In the early 90s, a shadowy record label emerged from the post-reunification debris of Berlin, and turned the underground dance sound upside down. Sounding like nothing that had come before, Basic Channel (the brainchild of Mark Ernestus and Moritz von Oswald) released 9 nearly perfect 12” singles, fusing techno, dub and reggae into noise-strewn endlessly repeating tracky grooves, shot through with tiny mutations and variations. In the interests of getting exactly the sound they wanted down on vinyl, they also mastered their own records, setting up the Dubplates and Mastering mastering studio to achieve the perfect final sound on vinyl.
The main Basic Channel label stopped after the first nine releases, and sired spin-off labels and projects such as the less noisy and more clubfooted M releases, the vocal and housey Main Street, Chain Reaction (which kind of started from where Basic Channel itself had terminated), and a range of less techno and more dub fired labels such as Rhythm and Sound, Burial Mix, as well as Dubplates and Mastering, and the legendary Hardwax record shop in Berlin.
My introduction to Basic Channel came in the form of the final (9th) release, “phylypstrakII”. Probably the most accessible entry point, one side is a heaving and grinding thudding track swathed in huge washes of noise and grit, which I couldn’t get my head around at all. The other side is so crisp and minimal it took my breath away at first – it was so different and alien.
A kick, an open hat, a dull snare on the backbeat, and a minor third chord playing the 2nd and 4th beat – it could hardly have fewer sounds in it. At first I couldn’t understand how anyone could make music so minimal, it was like nothing was going on. But the more you listen, the more it opens up, and the more you get from it.

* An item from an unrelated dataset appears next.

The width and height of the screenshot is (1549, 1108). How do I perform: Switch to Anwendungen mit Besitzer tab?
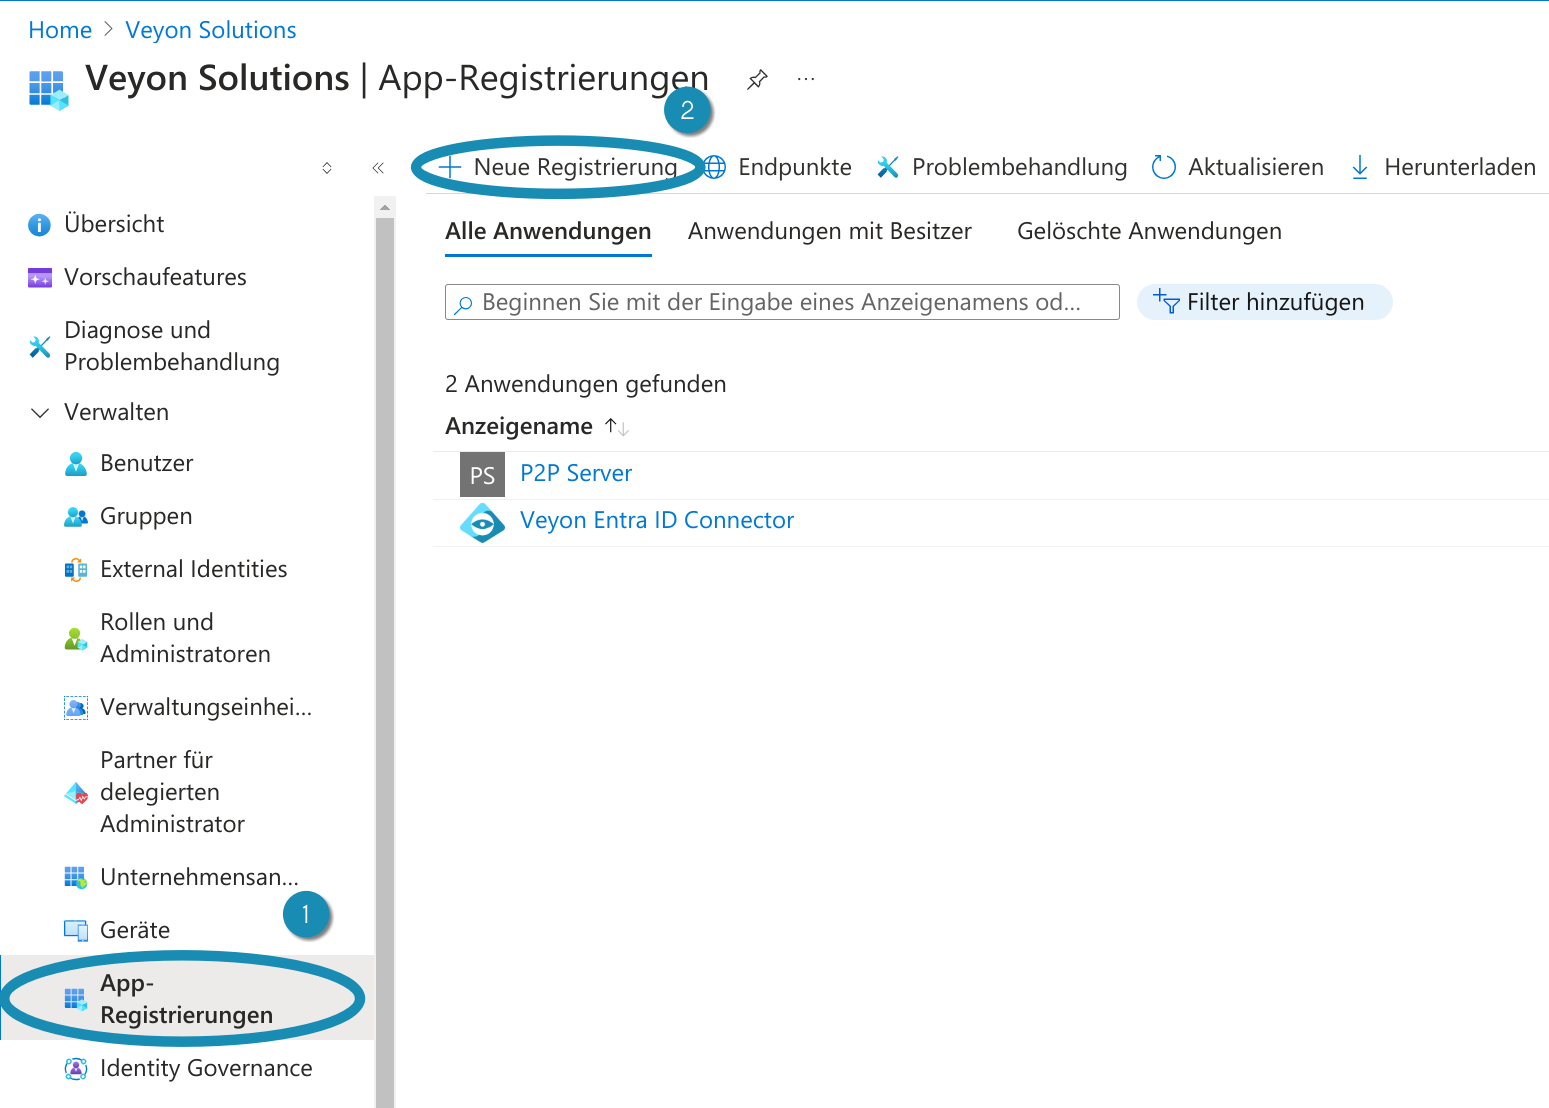point(829,232)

The kick isn’t just a kick – there’s a sort of strangled bassline buried with the kick drum, articulating the whole beat. A favoured Basic Channel technique, it makes the entire drumbeat swing and sway. Then there are the effects, the EQing, the incredible metallicism of the noises, the irregular percussive clanking, like alien mine machinery. The tiny dashes of delay, of reverb, the way it’s always mutating and changing around, the once-off things that happen through the record.
While many came to imitate the loopy dub techno sound pioneered by Basic Channel, very few have even come remotely close to matching the visionary quality of the early 90s output of Ernestus and von Oswald. As their other labels continued to produce innovative and interesting music, the original Basic Channel was discreetly closed before there was any compromise.
It’s as close to a perfect legacy as I can think of - two years, nine releases, and dance music changed forever.
2 comments:
Ian from the UK.
Spot on with the commentary. Much copied, never equalled- Basic Channel has a sound which sounds as good on a massive system as it does on the cd player in the car. My all time favourite label and one of the best tracks long with M4 (although no strictly on BC). A treasure.
Hey Ian,
Thanks - Basic Channel was really a work of perfection, I can't think of many other labels that timestamped the scene in such a way. Everything that followed was explicitly - and obviously - post-BC.